The term "computer-readable medium" as used herein refers to any media that participates in providing instructions to a processor for execution. Such a medium may take many forms, including but not limited to, non-volatile media, volatile media, and transmission media. Non volatile media includes, for example, optical or magnetic disks. Volatile media includes dynamic memory, such as memory. Transmission media includes coaxial cables, copper wire, and fiber optics, including the wires that comprise bus.

Common forms of computer-readable media include, for example, a floppy disk, a flexible disk, hard disk, magnetic tape, or any other magnetic medium, a CD-ROM, any other optical medium, punch cards, papertape, any other physical medium with patterns of holes, a RAM, PROM, and EPROM, a FLASH-EPROM, any other memory chip or cartridge, or any other tangible medium from which a computer can read.

Various forms of computer readable media may be involved in carrying one or more sequences of one or more instructions to processor for execution. For example, the instructions may initially be carried on the magnetic disk of a remote computer. The remote computer can load the instructions into its dynamic memory and send the instructions over a telephone line using a modem. A modem local to computer system can receive the data on the telephone line and use an infra-red transmitter to convert the data to an infra-red signal. An infra-red detector coupled to bus can receive the data carried in the infra-red signal and place the data on bus. Bus carries the data to memory, from which processor retrieves and executes the instructions. The instructions received by memory may optionally be stored on storage device either before or after execution by processor.

In accordance with various embodiments, instructions configured to be executed by a processor to perform a method are stored on a computer-readable medium. The computer- readable medium can be a device that stores digital information. For example, a computer- readable medium includes a compact disc read-only memory (CD-ROM) as is known in the art for storing software. The computer-readable medium is accessed by a processor suitable for executing instructions configured to be executed.

Additionally, the described implementation includes software but the present teachings may be implemented as a combination of hardware and software or in hardware alone.

A fifth aspect of the invention, refers to a computer program or a computer program product, which may comprise or not a tangible computer-readable storage medium, wherein the computer program contents include a program with instructions being executed on a processor so as to perform a method for calculating protein probabilities in proteomic analysis, the method comprising: providing a system, wherein the system comprises distinct software modules, and wherein the distinct software modules comprise at least an analysis module, wherein the analysis module calculates a protein probability from the peptide p- values obtained according to the first aspect or from other peptide p-values obtained according to any further methods known to the skilled person, and wherein said protein probability is determined by following the methodology indicated in the second aspect of the invention.

In a preferred embodiment, of the fifth aspect of the invention, the analysis module is use for identifying or classifying a protein from a set of proteins of a sample, preferably of a biological sample, by using as an indicator the protein probability obtained according to the fifth aspect of the invention.

In another preferred embodiment of the fourth or fifth aspect, the system further comprises a measurement module, and said measurement module obtains a plurality of spectra from one or more mass spectrometers that perform a plurality of scans of a sample using the measurement module; and/or identifies a plurality of peptides from the plurality of spectra using the analysis module; and/or identifies a plurality of proteins from the plurality of peptides using the analysis module.

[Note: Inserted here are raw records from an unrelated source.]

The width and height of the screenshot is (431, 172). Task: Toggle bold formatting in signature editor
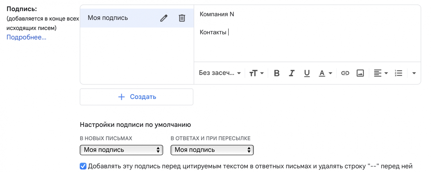276,73
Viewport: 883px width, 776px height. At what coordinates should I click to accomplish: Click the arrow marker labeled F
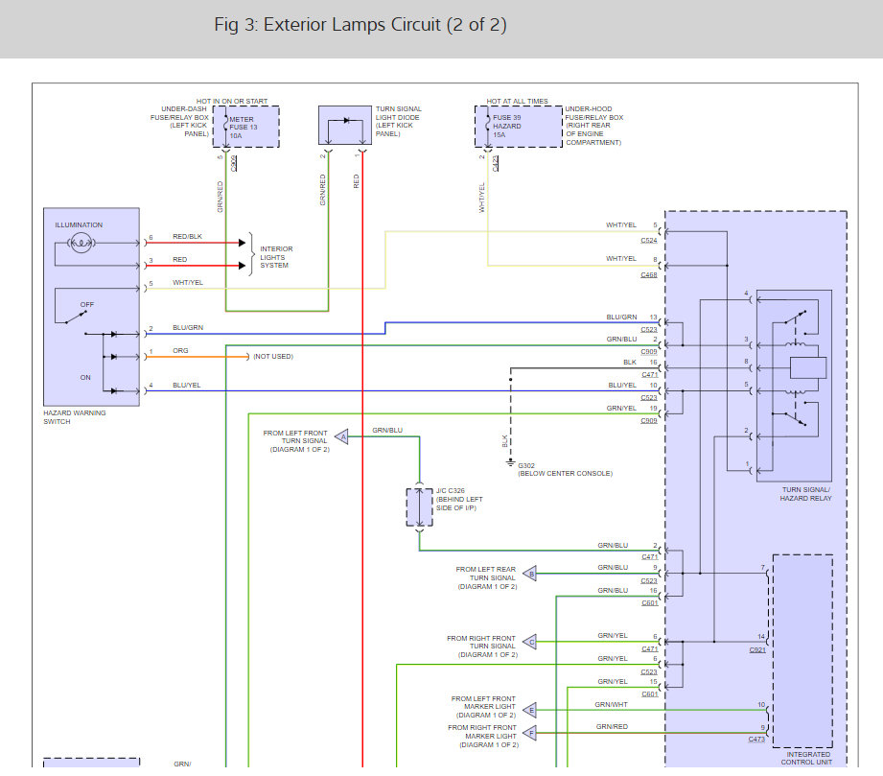(530, 733)
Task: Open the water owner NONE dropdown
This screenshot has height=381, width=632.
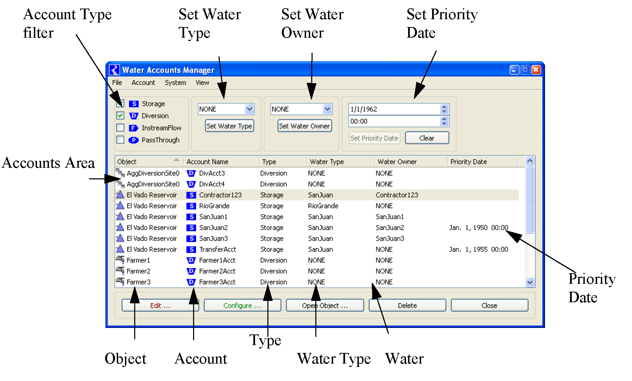Action: [327, 109]
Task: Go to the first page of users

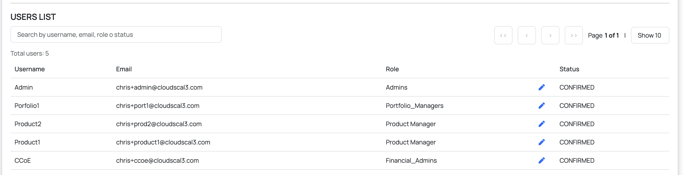Action: 503,35
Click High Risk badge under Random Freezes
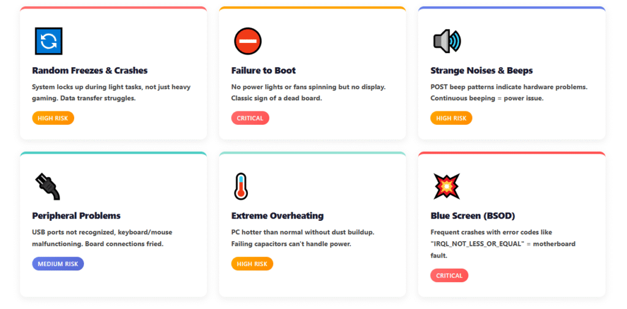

A sixth aspect of the invention refers to a computer implemented system for calculating peptide p-values from a set of peptides obtained after searching against a target and a decoy protein database (concatenated or separated), wherein said peptides are identified in a proteomics experiment in which one or more mass spectrometers that perform a plurality of scans of a sample produce a plurality of spectra and wherein a processor in communication with a protein database and the one or more mass spectrometers identify said set of peptides from the plurality of spectra, and a set of proteins from the plurality of peptides, characterized in that the system comprises: a. obtaining the best sequence candidate (or peptide) from each database per each MS/MS spectrum, according to the score obtained from the search engine, where the match between the best-scoring candidate and a MS/MS spectrum is called a peptide-spectrum match (PSM).

b. selecting the PSM with best score when a peptide is matched by two or more PSM, so that a peptide list is constructed from the matched peptides together with their corresponding best scores

It is noted that such system may preferably comprise a communication mechanism for communicating information, and a processor coupled with said communication mechanism for processing information. Computer system may also include a memory, which can be a random access memory (RAM) or other dynamic storage device, coupled to the communication mechanism for determining base calls, and instructions to be executed by processor. Memory may also be used for storing temporary variables or other intermediate information during execution of instructions to be executed by processor. Computer system may further include a read only memory (ROM) or other static storage device coupled to the communication mechanism for storing static information and instructions for processor. A storage device such as a magnetic disk or optical disk may be provided and coupled to the communication mechanism for storing information and instructions.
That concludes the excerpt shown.